The journey to senior night has been paved with challenges for Olamide Aborowa.
A native of Lagos, Nigeria, the Texas forward admits she considered quitting basketball altogether a handful of times. A role player during her four years, she often sought support from teammates and coaches. Somehow, she managed to stay the course. On Saturday, she’ll join teammates Jatarie White and Danni Williams on the Erwin Center court for the final time as players when the 18th-ranked Longhorns host No. 20 Iowa State in the final regular-season home game.
“There were times I didn’t think I’d be here (on the team) today,” Aborowa said. “The fact I’m still here as a senior is great. … I chose to be here because I love the people I’m here with. I didn’t want to be anywhere else.”
Head coach Karen Aston drew comparisons between Aborowa and the season that the Longhorns have had. The energetic senior has been “resilient” throughout her four years, Aston said, just as the team has shown resilience during a tumultuous season that has been highlighted by highs and lows.
“I really love this team,” Aston said.
The coach and players promise that Monday’s 64-35 loss to No. 1 Baylor is in their rear-view mirror. The Longhorns have fought through most losses with success. Texas fell to then-No. 6 Mississippi State and then No. 8 Tennessee in back-to-back non-conference games in December, but it’s the only time the Longhorns have lost consecutive games.
A victory over Iowa State would give the Longhorns no worse than a share of second place when the regular season ends on Tuesday.
Williams, a graduate transfer from Texas A&M, said she expects to be emotional for her last college home game. It also will give the seniors a chance to prove Monday’s lopsided loss to Baylor is behind them.
“We’re ready,” she said. “We’ve had a good week after returning to practice on Wednesday. A lot of positivity. What happened on Monday does not reflect who we are. We’re just eager to get back and showcase our team.”
While Aborowa plans to go to graduate school, Williams hopes to prolong her career by playing professionally overseas.
“I’d like to play until my body doesn’t let me anymore,” said Williams, who aspires to become a college coach after her playing days are over.
White, who played two years at South Carolina before transferring to Texas, also hopes to play pro ball. She said her time in burnt orange has had its rewards.
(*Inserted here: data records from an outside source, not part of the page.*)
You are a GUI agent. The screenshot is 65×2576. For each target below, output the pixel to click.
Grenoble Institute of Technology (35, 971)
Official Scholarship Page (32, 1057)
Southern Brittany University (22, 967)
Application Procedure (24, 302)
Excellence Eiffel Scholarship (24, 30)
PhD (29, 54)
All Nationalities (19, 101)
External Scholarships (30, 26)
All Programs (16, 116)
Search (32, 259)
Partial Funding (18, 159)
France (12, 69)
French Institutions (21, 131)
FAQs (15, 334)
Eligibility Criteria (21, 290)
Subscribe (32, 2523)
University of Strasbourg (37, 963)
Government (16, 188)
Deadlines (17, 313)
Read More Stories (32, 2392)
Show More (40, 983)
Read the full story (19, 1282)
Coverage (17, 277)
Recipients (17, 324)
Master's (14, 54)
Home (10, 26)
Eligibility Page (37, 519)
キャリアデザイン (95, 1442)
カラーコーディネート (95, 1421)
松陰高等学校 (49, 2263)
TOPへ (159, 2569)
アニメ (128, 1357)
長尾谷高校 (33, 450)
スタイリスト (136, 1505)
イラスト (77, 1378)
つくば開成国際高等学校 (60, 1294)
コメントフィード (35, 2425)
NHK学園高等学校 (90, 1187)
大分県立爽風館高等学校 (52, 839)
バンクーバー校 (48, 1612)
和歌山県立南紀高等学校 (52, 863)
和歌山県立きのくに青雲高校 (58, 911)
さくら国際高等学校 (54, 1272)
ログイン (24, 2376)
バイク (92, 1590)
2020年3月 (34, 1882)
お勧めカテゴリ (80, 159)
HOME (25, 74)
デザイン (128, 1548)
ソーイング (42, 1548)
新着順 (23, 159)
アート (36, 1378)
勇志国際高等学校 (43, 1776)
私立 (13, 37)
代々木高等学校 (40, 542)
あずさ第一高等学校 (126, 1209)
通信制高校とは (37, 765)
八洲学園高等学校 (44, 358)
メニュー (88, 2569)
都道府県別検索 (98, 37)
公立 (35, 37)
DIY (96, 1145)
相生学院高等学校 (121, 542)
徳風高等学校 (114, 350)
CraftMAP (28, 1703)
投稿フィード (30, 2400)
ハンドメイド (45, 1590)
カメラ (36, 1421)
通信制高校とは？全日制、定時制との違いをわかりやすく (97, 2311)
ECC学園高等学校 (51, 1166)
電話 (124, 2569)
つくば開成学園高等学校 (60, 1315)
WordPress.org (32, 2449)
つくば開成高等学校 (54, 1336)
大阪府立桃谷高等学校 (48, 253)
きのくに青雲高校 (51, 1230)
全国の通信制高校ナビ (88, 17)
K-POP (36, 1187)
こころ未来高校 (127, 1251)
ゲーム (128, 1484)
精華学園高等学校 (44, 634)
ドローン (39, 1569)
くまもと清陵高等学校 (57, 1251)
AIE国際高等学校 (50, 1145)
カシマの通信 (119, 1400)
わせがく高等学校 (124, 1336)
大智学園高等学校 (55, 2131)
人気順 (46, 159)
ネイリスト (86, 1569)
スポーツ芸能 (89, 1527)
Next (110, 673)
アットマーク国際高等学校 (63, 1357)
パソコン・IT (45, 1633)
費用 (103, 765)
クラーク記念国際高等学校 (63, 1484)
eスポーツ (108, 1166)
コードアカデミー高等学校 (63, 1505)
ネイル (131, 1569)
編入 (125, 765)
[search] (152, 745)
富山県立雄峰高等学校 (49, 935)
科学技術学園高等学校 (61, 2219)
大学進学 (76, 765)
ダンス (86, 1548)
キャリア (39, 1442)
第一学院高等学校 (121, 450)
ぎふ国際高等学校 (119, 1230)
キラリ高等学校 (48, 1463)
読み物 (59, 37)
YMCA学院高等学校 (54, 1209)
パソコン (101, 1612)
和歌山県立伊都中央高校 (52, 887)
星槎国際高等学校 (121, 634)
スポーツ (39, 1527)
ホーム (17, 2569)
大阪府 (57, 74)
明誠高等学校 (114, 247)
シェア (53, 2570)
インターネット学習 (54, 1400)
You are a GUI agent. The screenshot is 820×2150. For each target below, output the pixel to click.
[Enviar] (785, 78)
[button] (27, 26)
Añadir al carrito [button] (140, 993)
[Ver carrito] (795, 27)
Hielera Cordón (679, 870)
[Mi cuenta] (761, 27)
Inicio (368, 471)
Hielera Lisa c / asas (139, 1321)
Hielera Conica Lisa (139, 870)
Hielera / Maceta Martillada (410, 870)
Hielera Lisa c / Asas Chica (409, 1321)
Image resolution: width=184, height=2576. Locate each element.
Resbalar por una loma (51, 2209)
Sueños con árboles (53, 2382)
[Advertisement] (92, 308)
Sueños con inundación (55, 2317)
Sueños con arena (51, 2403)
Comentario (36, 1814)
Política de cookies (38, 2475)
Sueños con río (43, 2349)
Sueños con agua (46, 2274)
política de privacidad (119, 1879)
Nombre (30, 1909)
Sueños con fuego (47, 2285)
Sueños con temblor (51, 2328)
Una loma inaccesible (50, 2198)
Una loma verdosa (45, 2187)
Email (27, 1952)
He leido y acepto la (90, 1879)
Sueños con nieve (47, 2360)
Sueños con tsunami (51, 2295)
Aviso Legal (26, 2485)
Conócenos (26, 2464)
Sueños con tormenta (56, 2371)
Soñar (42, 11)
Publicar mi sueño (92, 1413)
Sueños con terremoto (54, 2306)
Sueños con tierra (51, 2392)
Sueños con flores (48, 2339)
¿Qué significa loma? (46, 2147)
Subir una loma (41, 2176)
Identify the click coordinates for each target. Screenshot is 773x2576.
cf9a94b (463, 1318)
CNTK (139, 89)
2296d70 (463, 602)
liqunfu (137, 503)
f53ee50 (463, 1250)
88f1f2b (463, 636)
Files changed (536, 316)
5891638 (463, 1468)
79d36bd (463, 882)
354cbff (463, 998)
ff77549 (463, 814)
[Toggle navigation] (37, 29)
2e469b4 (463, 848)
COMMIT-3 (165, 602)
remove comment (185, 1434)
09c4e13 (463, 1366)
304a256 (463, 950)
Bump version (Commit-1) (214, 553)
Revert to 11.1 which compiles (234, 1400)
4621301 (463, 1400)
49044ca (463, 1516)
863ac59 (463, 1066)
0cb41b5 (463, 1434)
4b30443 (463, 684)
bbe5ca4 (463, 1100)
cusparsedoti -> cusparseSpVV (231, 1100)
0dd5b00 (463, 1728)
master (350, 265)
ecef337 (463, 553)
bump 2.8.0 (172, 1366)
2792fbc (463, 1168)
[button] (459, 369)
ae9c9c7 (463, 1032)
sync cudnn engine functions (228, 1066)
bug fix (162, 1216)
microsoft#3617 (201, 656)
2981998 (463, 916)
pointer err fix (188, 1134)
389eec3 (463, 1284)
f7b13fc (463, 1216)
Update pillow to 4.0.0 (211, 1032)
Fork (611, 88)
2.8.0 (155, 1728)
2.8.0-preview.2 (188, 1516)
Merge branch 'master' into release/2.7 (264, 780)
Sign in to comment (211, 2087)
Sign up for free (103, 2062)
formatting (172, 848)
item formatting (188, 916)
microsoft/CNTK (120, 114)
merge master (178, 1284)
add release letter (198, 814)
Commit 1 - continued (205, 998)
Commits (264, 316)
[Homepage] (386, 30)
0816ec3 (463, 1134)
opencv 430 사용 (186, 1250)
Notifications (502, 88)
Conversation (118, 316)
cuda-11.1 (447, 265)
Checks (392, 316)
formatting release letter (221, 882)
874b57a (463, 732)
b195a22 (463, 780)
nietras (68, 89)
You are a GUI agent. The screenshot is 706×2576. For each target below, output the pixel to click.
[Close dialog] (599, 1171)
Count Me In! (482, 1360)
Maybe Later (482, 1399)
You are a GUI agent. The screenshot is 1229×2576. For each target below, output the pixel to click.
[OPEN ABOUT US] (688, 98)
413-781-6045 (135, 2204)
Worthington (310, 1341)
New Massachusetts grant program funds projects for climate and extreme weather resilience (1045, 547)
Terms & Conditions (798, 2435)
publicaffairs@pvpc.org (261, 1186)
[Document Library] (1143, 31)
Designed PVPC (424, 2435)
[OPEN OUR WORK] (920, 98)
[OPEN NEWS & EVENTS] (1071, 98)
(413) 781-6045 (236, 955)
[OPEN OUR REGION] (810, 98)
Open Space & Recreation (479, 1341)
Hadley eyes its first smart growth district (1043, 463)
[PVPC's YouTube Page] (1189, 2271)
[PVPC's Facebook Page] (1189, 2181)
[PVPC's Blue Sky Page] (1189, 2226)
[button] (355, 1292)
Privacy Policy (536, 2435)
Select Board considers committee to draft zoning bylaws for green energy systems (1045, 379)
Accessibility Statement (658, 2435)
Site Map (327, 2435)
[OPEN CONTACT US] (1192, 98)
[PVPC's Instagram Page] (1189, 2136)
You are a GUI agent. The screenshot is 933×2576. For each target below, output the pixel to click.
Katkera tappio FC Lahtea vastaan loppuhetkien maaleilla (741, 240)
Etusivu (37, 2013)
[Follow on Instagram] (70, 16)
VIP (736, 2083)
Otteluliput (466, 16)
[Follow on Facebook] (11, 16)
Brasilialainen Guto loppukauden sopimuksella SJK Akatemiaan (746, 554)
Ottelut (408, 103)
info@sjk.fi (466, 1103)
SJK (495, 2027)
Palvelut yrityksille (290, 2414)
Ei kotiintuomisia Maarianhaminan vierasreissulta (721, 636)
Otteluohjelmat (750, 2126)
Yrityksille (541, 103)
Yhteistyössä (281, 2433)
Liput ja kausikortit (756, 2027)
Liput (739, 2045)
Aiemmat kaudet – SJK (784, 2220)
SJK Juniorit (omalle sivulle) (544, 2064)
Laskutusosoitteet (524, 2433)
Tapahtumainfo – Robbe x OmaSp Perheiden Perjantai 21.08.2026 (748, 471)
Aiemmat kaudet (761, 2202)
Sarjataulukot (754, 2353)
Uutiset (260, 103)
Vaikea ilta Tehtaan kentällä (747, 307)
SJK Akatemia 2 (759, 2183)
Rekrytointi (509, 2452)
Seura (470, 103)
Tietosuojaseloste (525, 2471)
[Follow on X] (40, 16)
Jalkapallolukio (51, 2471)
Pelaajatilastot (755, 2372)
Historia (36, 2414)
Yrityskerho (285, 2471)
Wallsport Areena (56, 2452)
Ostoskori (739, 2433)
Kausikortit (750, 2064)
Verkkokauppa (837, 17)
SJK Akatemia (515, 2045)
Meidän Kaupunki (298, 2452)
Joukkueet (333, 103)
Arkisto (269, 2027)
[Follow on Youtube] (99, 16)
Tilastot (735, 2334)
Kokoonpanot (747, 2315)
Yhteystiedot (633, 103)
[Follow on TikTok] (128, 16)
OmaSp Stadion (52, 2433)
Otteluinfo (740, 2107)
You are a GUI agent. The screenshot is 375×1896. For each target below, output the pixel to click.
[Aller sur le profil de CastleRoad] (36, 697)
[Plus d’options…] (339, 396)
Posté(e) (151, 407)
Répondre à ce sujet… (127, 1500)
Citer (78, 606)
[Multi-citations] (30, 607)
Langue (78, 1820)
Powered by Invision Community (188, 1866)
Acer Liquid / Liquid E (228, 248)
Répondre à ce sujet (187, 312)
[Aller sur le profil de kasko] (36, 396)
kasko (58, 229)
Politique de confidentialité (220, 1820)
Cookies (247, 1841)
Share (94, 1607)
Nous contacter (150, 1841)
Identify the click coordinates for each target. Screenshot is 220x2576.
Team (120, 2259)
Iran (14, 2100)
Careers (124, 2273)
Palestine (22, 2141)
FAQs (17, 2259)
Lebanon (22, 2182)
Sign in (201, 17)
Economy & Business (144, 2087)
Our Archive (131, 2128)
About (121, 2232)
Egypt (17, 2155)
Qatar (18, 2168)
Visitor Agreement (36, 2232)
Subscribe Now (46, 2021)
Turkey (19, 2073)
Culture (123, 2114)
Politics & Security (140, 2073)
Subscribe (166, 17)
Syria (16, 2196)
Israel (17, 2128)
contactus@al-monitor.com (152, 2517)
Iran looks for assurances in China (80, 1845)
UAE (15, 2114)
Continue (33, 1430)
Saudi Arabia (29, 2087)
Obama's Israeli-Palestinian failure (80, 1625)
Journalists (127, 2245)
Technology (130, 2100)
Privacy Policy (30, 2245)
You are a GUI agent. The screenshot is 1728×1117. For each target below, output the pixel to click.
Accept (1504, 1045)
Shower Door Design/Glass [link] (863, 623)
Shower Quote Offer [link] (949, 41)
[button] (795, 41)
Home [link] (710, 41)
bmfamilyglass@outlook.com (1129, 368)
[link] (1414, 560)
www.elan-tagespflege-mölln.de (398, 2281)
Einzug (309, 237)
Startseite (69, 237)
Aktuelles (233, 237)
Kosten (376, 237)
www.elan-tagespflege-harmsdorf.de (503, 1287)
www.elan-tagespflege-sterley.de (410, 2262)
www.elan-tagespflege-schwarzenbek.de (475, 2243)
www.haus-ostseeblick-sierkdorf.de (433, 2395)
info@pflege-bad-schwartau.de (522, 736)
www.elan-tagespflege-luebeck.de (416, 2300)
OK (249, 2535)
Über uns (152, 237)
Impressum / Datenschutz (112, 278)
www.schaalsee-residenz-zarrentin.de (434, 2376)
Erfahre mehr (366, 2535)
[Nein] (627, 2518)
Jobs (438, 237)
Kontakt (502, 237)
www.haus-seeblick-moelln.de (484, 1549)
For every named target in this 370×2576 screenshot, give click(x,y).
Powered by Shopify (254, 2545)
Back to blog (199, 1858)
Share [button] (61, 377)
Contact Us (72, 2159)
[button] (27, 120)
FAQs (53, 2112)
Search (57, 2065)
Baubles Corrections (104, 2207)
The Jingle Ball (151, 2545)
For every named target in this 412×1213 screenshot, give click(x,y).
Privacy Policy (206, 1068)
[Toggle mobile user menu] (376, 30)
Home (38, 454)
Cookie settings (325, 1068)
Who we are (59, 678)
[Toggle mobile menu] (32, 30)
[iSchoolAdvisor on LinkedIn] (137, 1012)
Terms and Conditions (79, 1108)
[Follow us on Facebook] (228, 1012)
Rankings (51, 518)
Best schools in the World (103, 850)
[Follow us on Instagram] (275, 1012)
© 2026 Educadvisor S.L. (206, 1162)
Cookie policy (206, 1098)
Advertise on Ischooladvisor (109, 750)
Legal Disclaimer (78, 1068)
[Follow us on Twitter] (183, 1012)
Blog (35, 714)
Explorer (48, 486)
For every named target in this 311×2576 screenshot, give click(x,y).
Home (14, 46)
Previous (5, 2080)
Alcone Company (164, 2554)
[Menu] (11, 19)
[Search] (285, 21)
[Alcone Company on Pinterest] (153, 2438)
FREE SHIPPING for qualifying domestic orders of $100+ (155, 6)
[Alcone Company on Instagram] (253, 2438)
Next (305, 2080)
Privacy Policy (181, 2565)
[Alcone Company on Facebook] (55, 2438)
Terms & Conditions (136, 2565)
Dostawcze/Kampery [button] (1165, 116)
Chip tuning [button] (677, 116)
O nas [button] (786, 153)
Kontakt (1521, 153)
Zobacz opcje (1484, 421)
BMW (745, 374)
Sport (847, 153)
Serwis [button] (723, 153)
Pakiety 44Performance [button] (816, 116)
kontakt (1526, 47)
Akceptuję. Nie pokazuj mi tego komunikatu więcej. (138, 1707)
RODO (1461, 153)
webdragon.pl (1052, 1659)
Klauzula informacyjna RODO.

“The best part for me was learning to be on a new team and seeing the freshmen come in,” she said. “I looked at them like babies. Leading them and guiding them has been a lot of fun. Knowing they are looking at us and looking for us to guide the way has been a good part of this year.”
For Aborowa, life certainly changed when she moved from Lagos to Philadelphia for her sophomore year of high school. She came to the United States as part of a program called Hope 4 Girls Africa. After graduating from Goretti Catholic High, she chose to continue her education at Texas.
“I’ve learned to open up and be more of myself and be confident in who I am and what I actually bring to the table,” she said.